Jail regulations restricting pretrial detainees’ contact with their attorneys are unconstitutional where they “unjustifiably obstruct the availability of professional representation.” (Benjamin v. Fraser (2nd Cir. 2001) 264 F. 3rd 175, 178).

“[P]rison administrators are in the best position to control inmates but this control cannot violate statutory or constitutional right (citation) Thus, the courts’ traditional deference to administrative expertise in prison matters does not foreclose judicial intervention to remedy statutory or constitutional violations.” (In re Grimes (1989) 208 Cal. App. 3rd 1175).
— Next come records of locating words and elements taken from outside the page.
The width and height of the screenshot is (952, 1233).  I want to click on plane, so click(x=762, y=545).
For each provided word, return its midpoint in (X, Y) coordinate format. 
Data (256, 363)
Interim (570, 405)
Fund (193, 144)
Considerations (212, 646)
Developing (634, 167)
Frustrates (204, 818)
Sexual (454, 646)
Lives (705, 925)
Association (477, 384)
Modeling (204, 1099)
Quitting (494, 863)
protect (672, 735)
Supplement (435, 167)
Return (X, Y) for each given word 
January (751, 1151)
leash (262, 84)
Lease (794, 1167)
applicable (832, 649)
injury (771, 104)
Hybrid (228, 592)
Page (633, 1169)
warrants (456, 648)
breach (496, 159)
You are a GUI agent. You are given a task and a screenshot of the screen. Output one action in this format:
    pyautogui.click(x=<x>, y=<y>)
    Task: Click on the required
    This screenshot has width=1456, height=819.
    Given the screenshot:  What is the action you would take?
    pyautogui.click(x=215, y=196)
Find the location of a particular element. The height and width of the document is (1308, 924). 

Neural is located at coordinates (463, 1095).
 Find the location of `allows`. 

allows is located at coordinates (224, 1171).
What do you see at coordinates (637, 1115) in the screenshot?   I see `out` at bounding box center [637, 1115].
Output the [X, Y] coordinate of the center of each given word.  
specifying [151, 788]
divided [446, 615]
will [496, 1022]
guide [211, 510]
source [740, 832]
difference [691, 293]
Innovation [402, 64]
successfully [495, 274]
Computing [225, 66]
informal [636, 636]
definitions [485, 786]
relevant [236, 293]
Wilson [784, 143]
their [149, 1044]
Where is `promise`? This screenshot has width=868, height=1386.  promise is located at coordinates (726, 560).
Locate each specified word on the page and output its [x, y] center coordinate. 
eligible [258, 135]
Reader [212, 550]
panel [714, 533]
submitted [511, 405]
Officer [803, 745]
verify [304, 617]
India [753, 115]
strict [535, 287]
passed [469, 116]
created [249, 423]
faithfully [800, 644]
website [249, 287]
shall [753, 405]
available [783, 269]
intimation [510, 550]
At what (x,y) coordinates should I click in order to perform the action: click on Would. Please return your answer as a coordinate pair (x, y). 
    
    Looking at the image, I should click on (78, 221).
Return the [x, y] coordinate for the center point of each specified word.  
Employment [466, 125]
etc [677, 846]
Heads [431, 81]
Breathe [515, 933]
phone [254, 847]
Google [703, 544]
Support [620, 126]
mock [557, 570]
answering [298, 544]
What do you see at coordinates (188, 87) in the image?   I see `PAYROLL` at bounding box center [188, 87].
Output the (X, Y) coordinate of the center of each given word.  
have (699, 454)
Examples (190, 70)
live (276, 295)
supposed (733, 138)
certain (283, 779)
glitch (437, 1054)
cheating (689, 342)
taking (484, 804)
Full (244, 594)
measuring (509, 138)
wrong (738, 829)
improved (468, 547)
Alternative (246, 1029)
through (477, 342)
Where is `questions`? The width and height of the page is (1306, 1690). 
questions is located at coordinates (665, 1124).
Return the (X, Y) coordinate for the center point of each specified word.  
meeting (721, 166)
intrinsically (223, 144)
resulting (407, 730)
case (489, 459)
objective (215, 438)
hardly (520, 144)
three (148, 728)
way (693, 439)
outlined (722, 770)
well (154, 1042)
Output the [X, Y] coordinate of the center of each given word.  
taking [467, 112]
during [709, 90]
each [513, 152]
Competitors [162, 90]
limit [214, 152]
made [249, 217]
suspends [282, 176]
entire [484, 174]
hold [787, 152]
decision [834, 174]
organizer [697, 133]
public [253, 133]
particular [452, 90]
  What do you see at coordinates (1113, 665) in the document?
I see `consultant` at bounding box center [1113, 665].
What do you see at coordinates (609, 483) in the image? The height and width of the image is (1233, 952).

An inmate is entitled to “confidential consultation with attorneys” (15 CCR §1068). An in-custody defendant must be allowed “reasonable access to a telephone” (15 CCR §1067). Confidentiality rules apply not only to the attorney, but also to private investigators, paralegals, attorney employees, and other persons assisting in the defense (15 CCR §3178).

Jail procedures and regulations must be implemented so as not to invalidate a constitutional right. The standards set forth in Title 15 “constitute contemporary notions of decency and are advisory in nature,” but the courts do not rely blindly on these standards as fixing constitutional minima. (Inmates of the Riverside County Jail v. Clark (1983) 144 Cal. App. 3rd 850, 860).

Defendant is allowed telephone calls now, so there is obviously no security or penological issue regarding defendant’s use of the telephone. Defendant has been deemed to be indigent, and he receives the services of counsel at no cost to him.

Therefore, there appears to be no logical or legal reason to charge defendant for calls to the defense team or in having those calls monitored.